The 23,867 restricted shares granted to William C. Martin vest on the earlier of one year from the grant date or Barnes & Noble Education’s next annual meeting of stockholders. This time-based vesting aligns the award with board service over the coming year.

How many BNED shares does William C. Martin hold directly after this Form 4?

After the reported grant, William C. Martin holds 169,738 Barnes & Noble Education common shares directly. The filing also lists additional indirect holdings through a wholly owned LLC, IRA accounts, and custodial UGMA accounts he controls for the benefit of his minor children.

What indirect BNED holdings linked to William C. Martin are disclosed?

The Form 4 shows indirect Barnes & Noble Education holdings through UGMA accounts for Martin’s minor children and entities he controls, as well as 11,208,746 shares owned by Toro 18 Holdings LLC. As Chief Strategy Officer of Toro 18, he may be deemed a beneficial owner of those securities.

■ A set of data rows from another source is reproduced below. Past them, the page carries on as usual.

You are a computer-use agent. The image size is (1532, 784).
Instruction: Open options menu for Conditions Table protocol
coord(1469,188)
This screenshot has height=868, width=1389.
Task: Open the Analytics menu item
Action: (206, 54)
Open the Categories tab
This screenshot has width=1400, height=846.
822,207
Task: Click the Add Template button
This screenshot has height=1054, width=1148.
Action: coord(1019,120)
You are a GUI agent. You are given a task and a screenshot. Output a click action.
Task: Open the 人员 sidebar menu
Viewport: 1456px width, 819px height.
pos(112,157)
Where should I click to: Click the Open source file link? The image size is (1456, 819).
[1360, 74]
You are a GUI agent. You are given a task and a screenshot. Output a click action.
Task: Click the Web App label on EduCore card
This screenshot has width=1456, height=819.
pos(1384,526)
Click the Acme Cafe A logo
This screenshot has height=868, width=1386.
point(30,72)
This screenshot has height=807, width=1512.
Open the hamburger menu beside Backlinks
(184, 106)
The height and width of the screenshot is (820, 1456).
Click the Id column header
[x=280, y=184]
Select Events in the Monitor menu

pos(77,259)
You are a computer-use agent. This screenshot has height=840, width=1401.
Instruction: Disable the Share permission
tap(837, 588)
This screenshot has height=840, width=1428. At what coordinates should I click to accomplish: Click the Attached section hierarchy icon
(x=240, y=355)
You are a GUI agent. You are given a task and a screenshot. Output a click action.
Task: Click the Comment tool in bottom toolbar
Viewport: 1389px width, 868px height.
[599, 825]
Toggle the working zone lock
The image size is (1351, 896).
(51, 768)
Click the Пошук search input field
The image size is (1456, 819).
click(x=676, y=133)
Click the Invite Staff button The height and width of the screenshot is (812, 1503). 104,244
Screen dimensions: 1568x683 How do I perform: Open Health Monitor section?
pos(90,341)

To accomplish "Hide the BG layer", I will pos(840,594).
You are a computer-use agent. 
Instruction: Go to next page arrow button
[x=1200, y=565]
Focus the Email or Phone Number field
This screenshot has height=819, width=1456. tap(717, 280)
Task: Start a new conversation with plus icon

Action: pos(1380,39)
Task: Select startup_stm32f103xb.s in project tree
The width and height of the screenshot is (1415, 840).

Why is William C. Martin considered a more than 10% owner of BNED?

Martin is part of a Section 13(d) group, including Toro 18 Holdings LLC and Immersion Corporation, that collectively owns over 10% of Barnes & Noble Education’s common stock. He disclaims beneficial ownership of other group members’ shares except to the extent of his pecuniary interest.